> **Exercise description**
Copy out each line of the data that holds the word "Toggle".
(Supplied records)
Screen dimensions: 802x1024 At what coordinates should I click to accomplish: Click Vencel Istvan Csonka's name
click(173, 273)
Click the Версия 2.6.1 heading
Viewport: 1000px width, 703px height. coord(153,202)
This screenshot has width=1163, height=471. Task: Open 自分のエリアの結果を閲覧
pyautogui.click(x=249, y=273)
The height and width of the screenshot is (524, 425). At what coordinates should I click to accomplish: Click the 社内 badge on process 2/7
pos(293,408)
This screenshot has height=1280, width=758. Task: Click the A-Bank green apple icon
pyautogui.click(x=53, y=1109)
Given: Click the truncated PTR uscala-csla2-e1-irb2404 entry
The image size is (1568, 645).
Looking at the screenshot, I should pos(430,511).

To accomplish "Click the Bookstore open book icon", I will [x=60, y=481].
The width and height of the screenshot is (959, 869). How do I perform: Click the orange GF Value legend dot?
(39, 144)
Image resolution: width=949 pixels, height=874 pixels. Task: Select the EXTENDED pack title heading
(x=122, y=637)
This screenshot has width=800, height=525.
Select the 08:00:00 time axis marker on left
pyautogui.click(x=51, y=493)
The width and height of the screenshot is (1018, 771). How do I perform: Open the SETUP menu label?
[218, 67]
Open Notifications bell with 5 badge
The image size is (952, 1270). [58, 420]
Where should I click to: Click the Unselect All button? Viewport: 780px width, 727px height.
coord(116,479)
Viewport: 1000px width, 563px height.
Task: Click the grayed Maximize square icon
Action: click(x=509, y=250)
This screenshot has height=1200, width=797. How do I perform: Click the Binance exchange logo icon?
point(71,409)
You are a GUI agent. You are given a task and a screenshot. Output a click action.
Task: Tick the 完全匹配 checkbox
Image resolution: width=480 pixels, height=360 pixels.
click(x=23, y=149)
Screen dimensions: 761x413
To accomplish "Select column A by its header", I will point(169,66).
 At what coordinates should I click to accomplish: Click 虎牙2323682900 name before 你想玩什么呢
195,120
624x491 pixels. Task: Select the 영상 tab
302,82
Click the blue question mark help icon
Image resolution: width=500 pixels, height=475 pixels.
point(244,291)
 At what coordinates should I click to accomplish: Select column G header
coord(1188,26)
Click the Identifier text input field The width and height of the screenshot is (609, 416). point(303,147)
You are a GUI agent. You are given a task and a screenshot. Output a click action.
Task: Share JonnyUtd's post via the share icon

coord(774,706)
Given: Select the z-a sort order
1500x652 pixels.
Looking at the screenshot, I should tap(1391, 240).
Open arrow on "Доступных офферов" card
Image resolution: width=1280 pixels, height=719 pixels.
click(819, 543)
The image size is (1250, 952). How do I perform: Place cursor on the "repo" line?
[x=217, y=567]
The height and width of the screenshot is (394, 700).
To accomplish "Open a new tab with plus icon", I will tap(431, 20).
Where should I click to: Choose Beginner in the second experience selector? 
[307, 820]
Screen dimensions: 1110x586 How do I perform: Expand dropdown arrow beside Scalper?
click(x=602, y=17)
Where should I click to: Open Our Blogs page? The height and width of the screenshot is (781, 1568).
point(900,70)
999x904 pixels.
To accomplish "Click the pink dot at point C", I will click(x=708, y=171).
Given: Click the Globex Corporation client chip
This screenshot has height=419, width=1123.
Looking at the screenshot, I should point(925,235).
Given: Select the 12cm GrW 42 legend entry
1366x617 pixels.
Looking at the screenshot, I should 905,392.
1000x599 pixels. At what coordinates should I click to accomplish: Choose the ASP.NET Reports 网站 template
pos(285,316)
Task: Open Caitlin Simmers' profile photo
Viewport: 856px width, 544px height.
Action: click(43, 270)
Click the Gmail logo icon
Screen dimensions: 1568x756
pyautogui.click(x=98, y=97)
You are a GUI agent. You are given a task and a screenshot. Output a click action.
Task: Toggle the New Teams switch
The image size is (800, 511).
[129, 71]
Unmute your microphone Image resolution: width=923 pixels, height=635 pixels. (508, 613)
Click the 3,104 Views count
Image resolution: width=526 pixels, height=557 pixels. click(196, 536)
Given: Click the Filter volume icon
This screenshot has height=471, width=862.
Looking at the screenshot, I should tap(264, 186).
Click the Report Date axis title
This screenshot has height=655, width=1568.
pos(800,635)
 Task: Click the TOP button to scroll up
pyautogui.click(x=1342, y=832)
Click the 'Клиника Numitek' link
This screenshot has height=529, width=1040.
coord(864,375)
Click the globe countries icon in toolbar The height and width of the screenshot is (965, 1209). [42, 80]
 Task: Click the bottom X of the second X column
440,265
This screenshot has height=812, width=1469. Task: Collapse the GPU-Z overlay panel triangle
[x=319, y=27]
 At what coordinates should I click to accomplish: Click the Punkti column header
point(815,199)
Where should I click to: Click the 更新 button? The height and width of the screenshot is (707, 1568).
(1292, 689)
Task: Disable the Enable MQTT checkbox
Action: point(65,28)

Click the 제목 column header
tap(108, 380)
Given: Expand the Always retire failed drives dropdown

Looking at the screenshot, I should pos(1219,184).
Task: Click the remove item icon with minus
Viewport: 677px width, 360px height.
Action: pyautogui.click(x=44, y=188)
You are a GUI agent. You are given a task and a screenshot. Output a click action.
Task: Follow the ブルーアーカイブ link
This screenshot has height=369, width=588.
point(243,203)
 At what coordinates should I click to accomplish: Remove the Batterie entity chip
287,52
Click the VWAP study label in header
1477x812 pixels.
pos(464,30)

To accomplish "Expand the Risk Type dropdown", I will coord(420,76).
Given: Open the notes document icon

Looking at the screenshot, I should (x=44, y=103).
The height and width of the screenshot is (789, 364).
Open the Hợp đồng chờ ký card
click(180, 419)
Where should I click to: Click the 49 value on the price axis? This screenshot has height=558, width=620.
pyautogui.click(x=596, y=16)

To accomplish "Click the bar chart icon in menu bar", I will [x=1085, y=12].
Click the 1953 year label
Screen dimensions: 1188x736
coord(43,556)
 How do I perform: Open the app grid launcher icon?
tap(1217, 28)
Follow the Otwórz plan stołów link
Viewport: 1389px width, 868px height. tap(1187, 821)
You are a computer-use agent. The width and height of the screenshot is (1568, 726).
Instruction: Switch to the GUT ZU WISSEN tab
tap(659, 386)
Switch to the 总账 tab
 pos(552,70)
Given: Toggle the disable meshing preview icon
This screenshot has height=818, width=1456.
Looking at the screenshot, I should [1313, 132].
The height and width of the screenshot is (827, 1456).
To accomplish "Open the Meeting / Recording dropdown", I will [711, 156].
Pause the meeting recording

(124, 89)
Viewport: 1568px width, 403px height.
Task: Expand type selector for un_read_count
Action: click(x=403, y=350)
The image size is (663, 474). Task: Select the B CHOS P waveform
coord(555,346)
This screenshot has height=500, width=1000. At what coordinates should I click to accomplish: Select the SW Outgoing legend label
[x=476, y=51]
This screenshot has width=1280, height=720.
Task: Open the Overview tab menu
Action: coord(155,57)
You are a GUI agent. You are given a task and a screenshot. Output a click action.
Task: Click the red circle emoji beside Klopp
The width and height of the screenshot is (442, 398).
(End Supplied records)
> **Written reply**
Task: Toggle the New Teams switch
Given: Toggle the disable meshing preview icon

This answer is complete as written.